How I Built a RAG System on the SpaceX S-1 in One Weekend

SpaceX filed a 308-page S-1 on May 20, 2026. I wanted to ask it questions and get cited answers — not summaries, not someone else's interpretation. The actual text, with a page reference.

So I built AskS1.com. Here's what that actually involved.

The Architecture

SpaceX S-1 PDF (308 pages)
    ↓ pdfplumber — extract text page by page
    ↓ sliding window chunker — 400 words, 100 overlap
    ↓ all-MiniLM-L6-v2 — embed chunks → 384-dim vectors
    ↓ Qdrant Cloud — store vectors + page metadata

User question
    ↓ same embedding model — embed query
    ↓ cosine similarity → top 15 candidates
    ↓ re-rank — penalize summary pages
    ↓ Claude Haiku — generate cited answer

Four components. Each does one thing.

The Chunking Decision

400 words per chunk with 100-word overlap. The overlap ensures no fact gets cut at a chunk boundary without appearing in an adjacent chunk. Smaller chunks lose context for multi-sentence financial disclosures. Larger chunks reduce retrieval precision.

Why Claude Haiku

I benchmarked five models on 15 SpaceX S-1 questions with RAG context injected:

Model	Overall	Latency
Claude Haiku	4.7/5	2.8s
phi4:14b (local)	4.5/5	27.6s
mistral:7b (local)	4.4/5	9.0s
deepseek-r1:14b (local)	4.3/5	102.8s

Quality gap between Haiku and local 14B models: 0.2 points. Latency gap: 10x. For a web product, Haiku wins.

The Challenges

Page citations were harder than expected.

The S-1 exists as HTML only on SEC EDGAR — no official PDF. I saved it to PDF via Chrome, which creates a text layer that doesn't align with the visual page layout. Chrome's rendering reflows HTML to fit the page, so the text order in the PDF doesn't match what you see visually.
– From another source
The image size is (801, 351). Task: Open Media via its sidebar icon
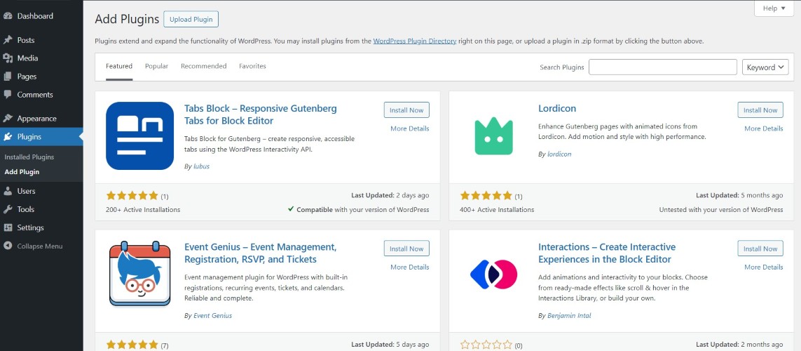8,58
I tried three approaches: regex matching standalone page numbers, position-based extraction using word coordinates, and WeasyPrint HTML→PDF conversion. The regex approach matched Chrome's footer pattern (89/308) correctly but those numbers matched Chrome's physical page count, not the document's printed pages. Position-based extraction picked up random numbers from tables and footnotes.

The pragmatic fix: citations show a ±20 page range (~p.69-109) rather than a single page number. Honest about the uncertainty, still directionally useful.

Summary pages dominated retrieval.

The executive summary (pages 1-30) mentions every topic at a high level and consistently scored highest in semantic similarity for almost any query — even when detailed content was 100 pages later.

Fix: retrieve 15 candidates, apply a 0.15 penalty to pages under 30, return top 5 after re-ranking. Simple but effective.

pypdf missed page 1 of the PDF.

Switched to pdfplumber. Handles styled PDFs correctly and extracts text from every page including the first.

What's Next

Anthropic and OpenAI S-1s are expected later this year. asks1.com will be there when they file.

Built with Claude API, Qdrant, Next.js, sentence-transformers, and pdfplumber. Deployed on Railway.

I'm a software engineer working on large-scale ads infrastructure. This was a weekend project to learn RAG engineering by applying it to something real.